Friday, March 8, 2013

Weaker Standards For Selenium on the Horizon For West Virginia: House Passes Law Allowing For Weaker Standards Today


Well, it looks like West Virginia will be changing the standards for selenium in its rivers and streams. The West Virginia House of Representatives approved the legislation that would allow for weaker standards today. The bill has the votes in the State Senate, and Governor Earl Tomblin has said that he will sign the legislation.
            Even considering the state of politics in the Mountain State, it’s at least somewhat surprising that the bill received no opposition in the House, passing with a vote of 99 to 0. Isn’t there at least one representative in West Virginia who is not totally beholden to Big Coal? Not one representative to consider the health of his constituents or the life in the streams and rivers of his state?
            Of course the anti-environmental rhetoric that has been fueled by big business and the GOP crops up in this debacle and makes one’s head spin.
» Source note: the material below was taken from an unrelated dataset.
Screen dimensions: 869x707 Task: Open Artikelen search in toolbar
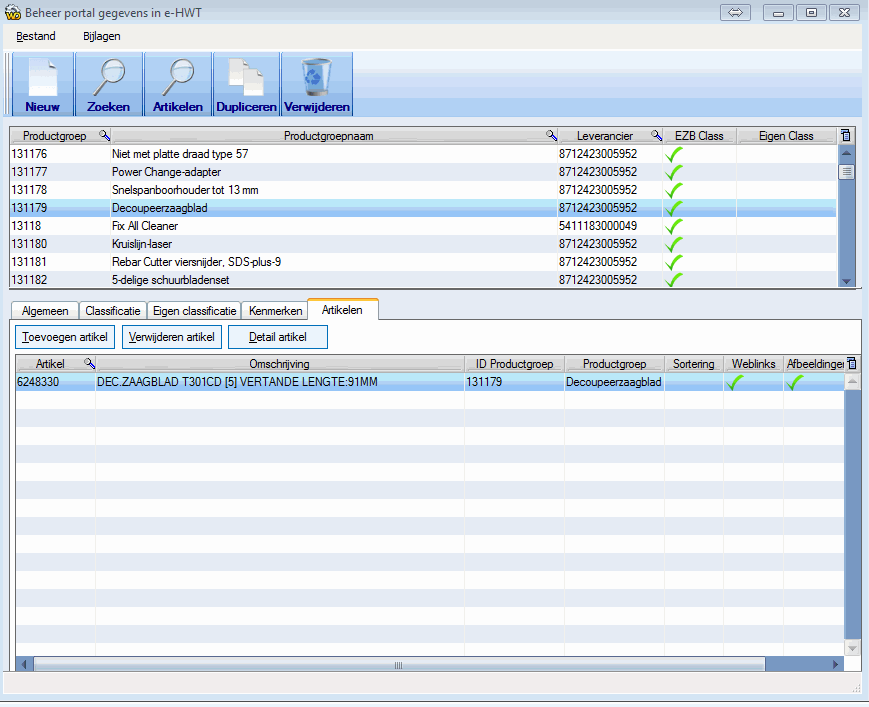coord(178,84)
The West Virginia House Judiciary Chairman, Tim Miley, said the bill should be passed “so that the coal industry is not crippled.” It's hard for me to think of an industry that has been able to eviscerate the United Mine Workers union and rip off the tops of hundreds of West Virginia’s mountains with impunity as being crippled.
            Miley referred to “punishing fines” on the coal industry for violations of existing selenium standards. Well, a fine is intended to be punishing. That the coal companies have been allowed to pay such small fines for serious violations of safety and pollution for too long is the real crime.